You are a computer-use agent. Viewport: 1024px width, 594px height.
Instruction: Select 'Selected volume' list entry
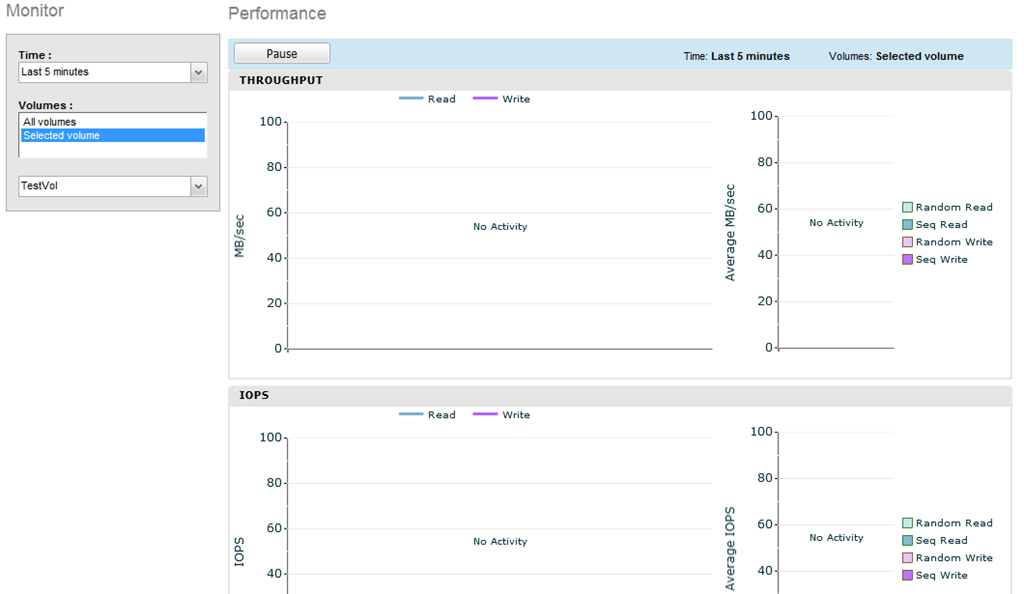click(61, 135)
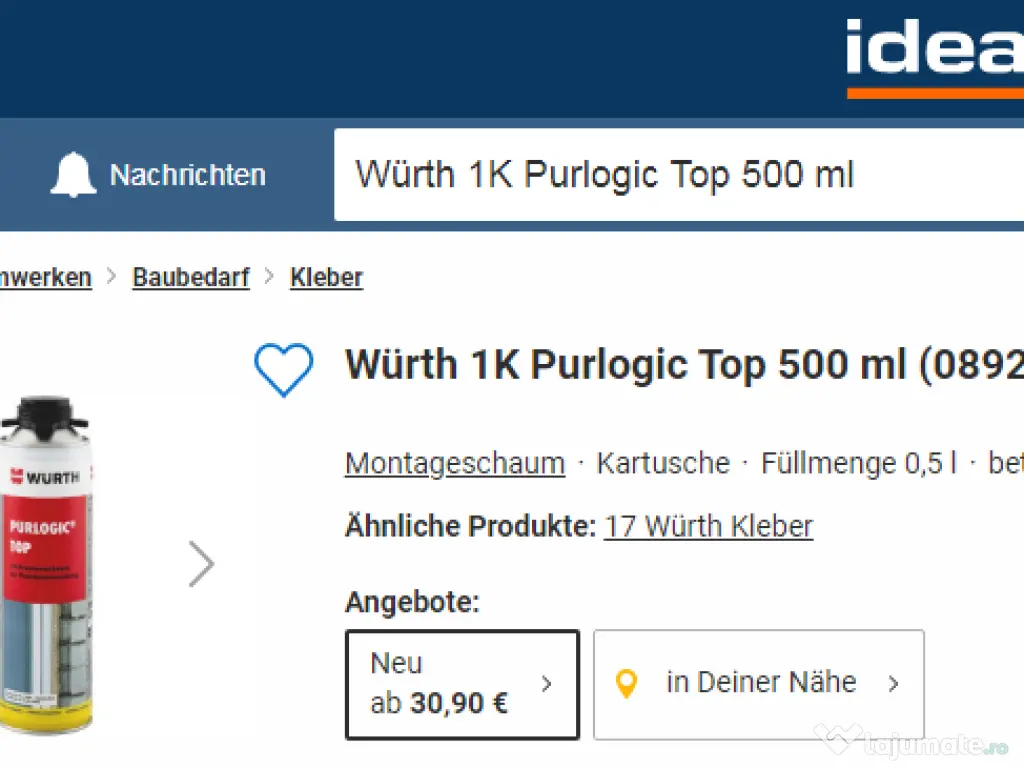
Task: Open the Kleber breadcrumb category
Action: (326, 277)
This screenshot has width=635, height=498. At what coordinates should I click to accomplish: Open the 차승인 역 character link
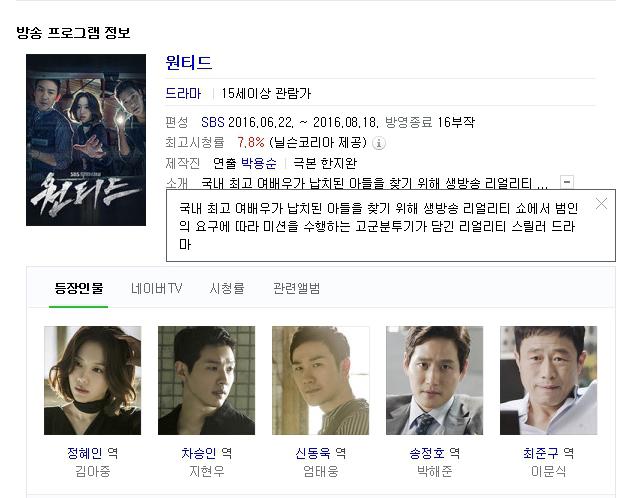pos(207,453)
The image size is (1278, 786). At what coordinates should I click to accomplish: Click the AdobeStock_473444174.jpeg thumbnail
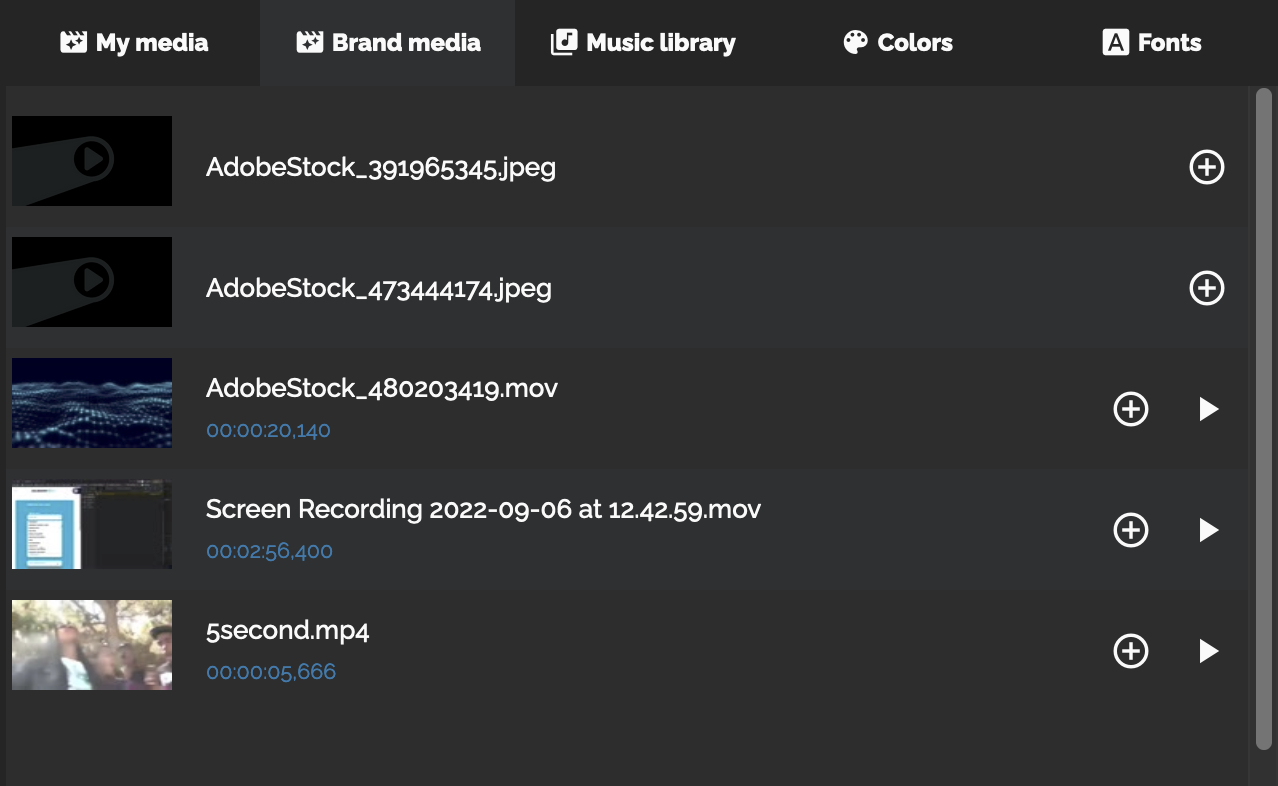[92, 282]
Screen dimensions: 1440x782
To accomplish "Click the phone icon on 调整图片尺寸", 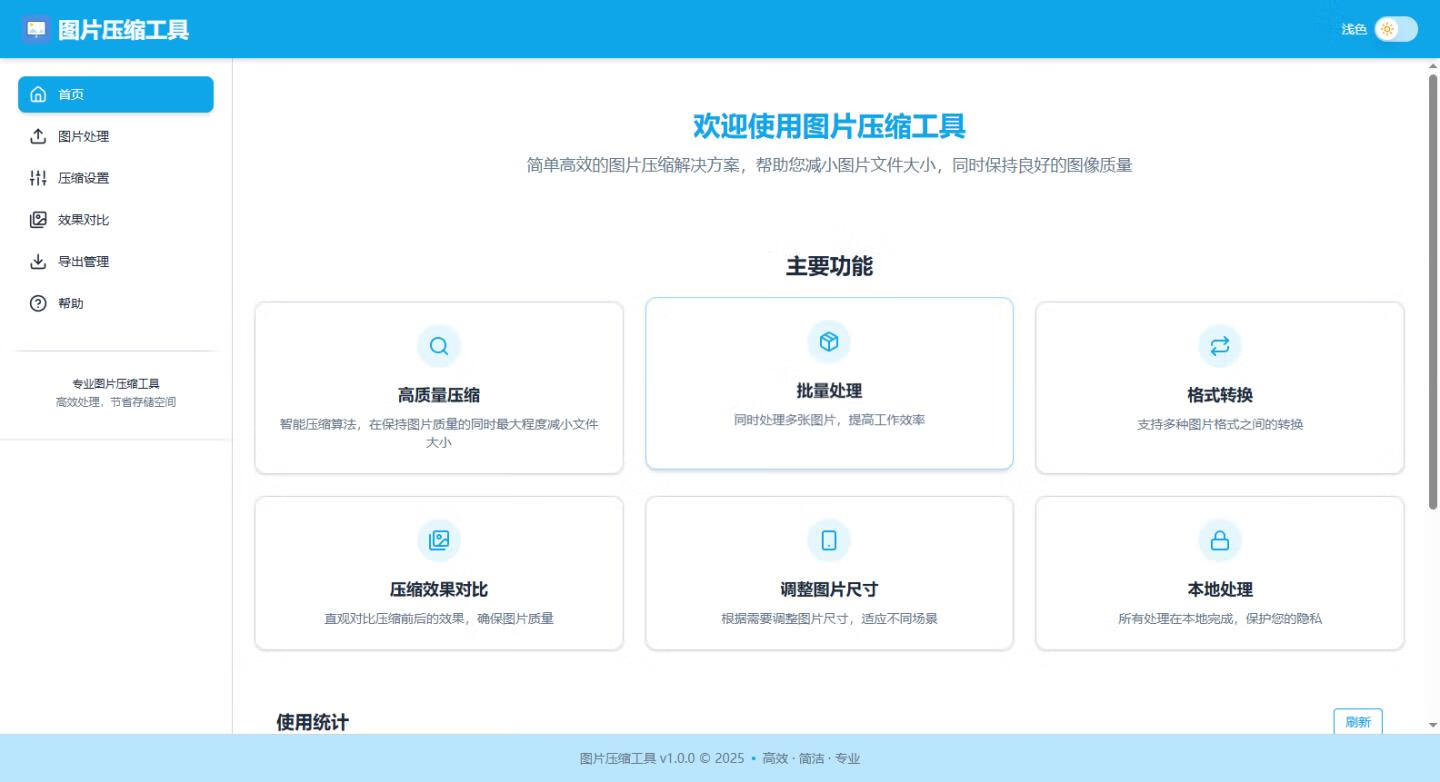I will click(x=828, y=539).
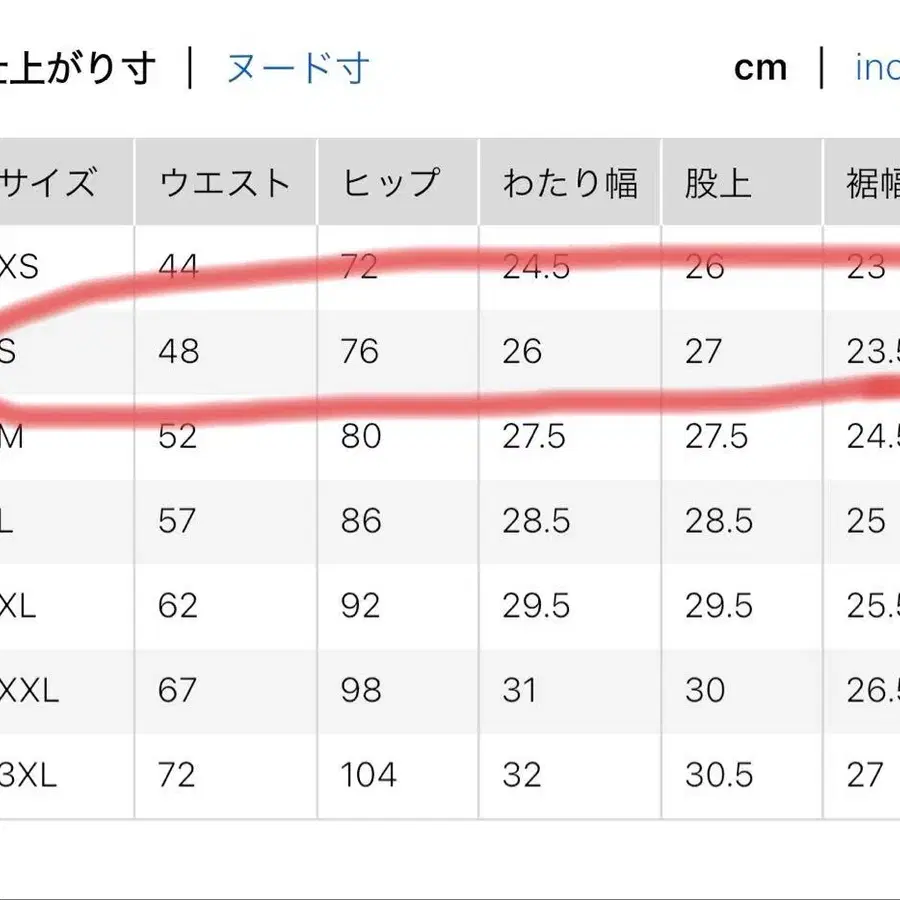The width and height of the screenshot is (900, 900).
Task: Select the XS size row label
Action: [20, 267]
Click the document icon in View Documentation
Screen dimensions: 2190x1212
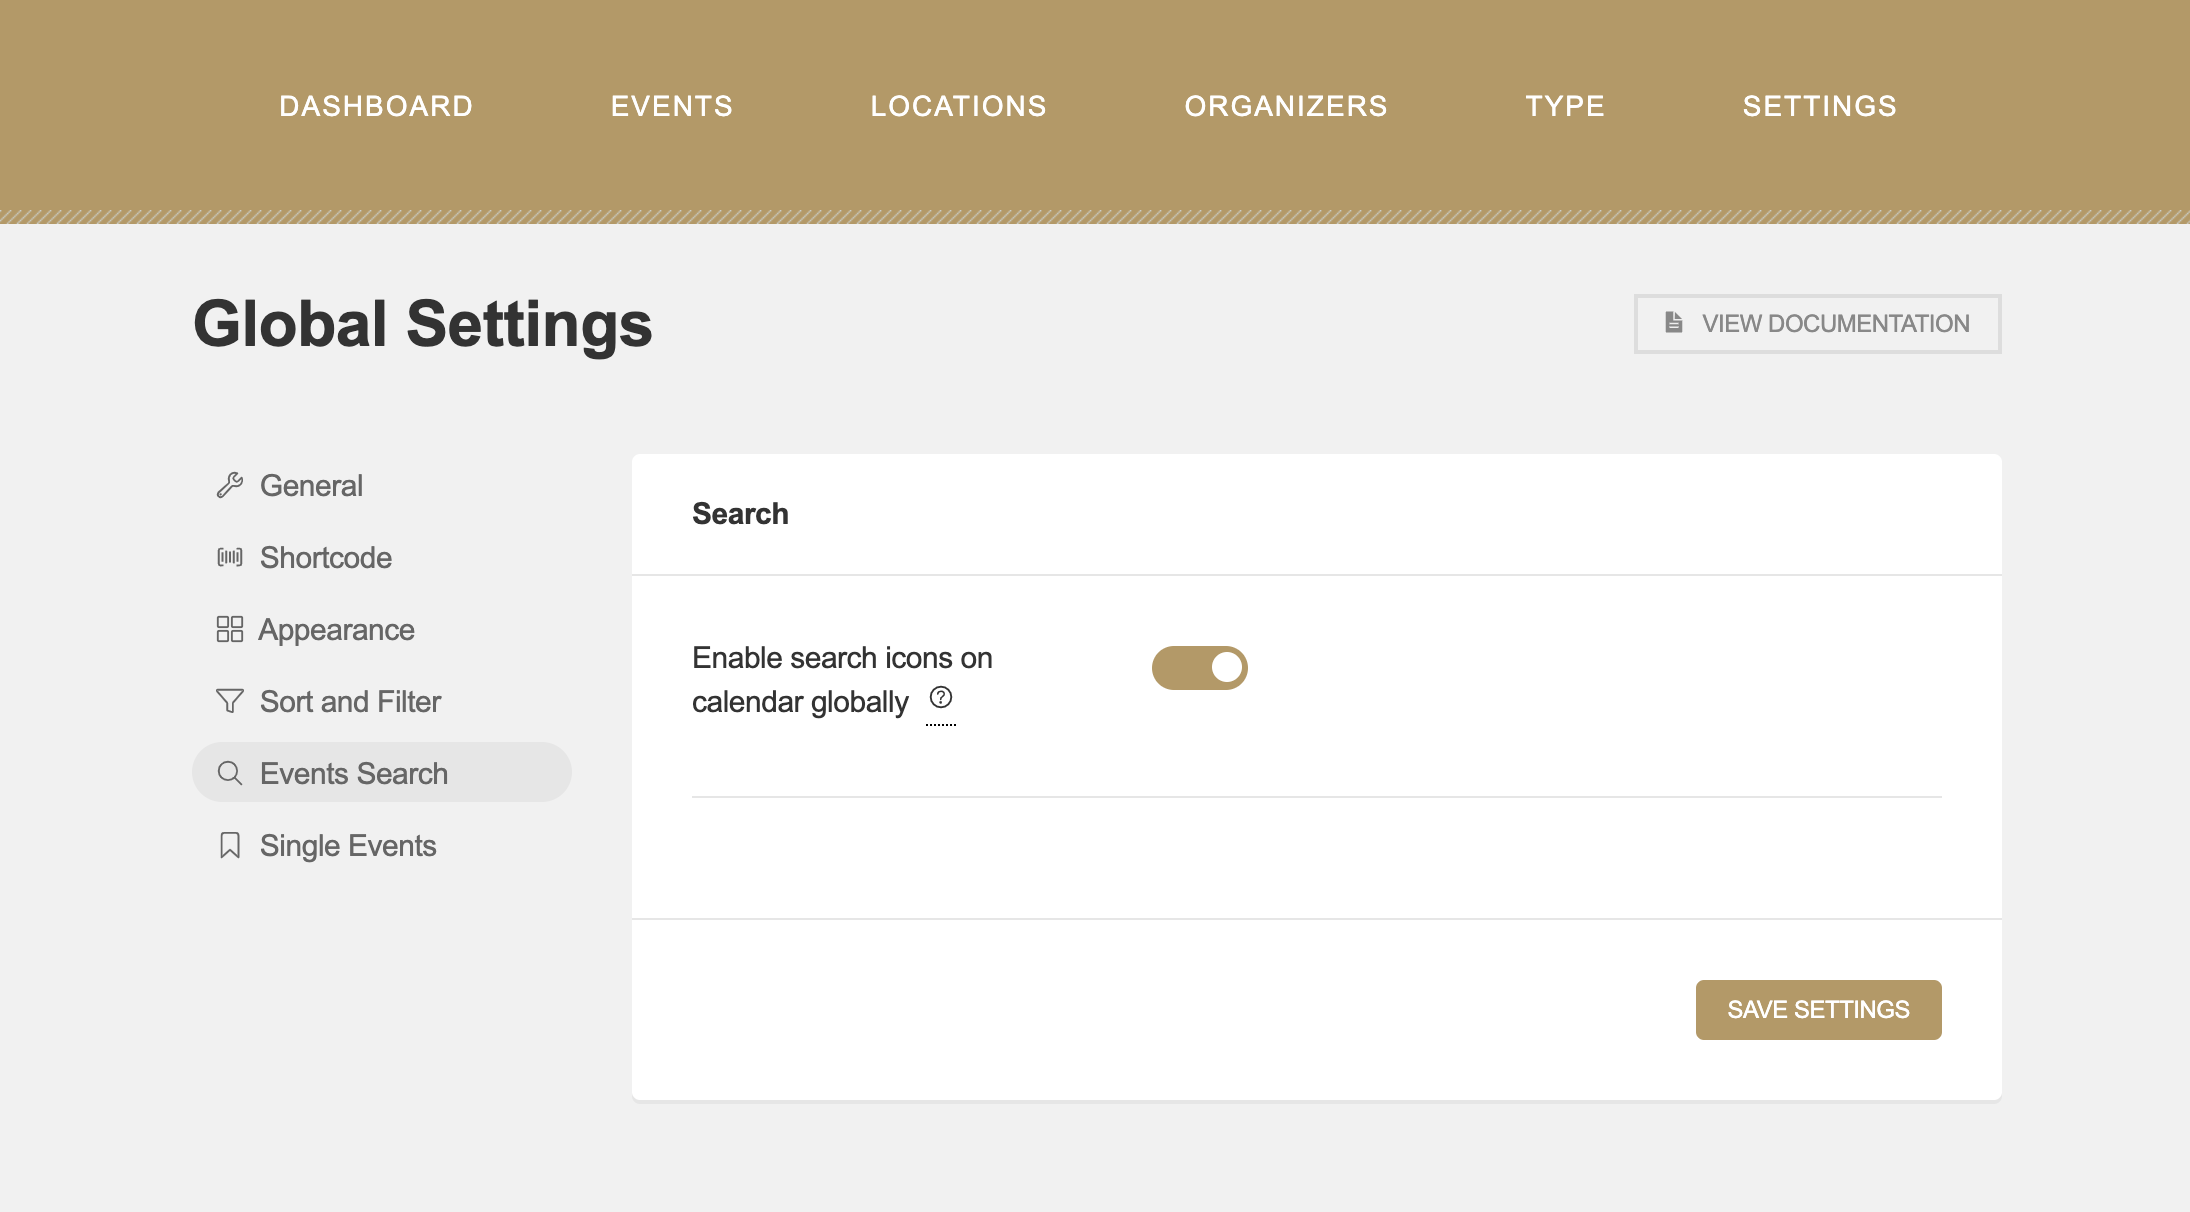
------------------------
● **EXERCISE DESCRIPTION**
Begin at the line of the listing that has "Click the document icon in View Documentation" and stop at the end of the listing. Rewrite those lines with "document icon" changed to "file icon", keep everything else the same, and leave out the pictures.

● **FINAL RESULT**
Click the file icon in View Documentation
Screen dimensions: 2190x1212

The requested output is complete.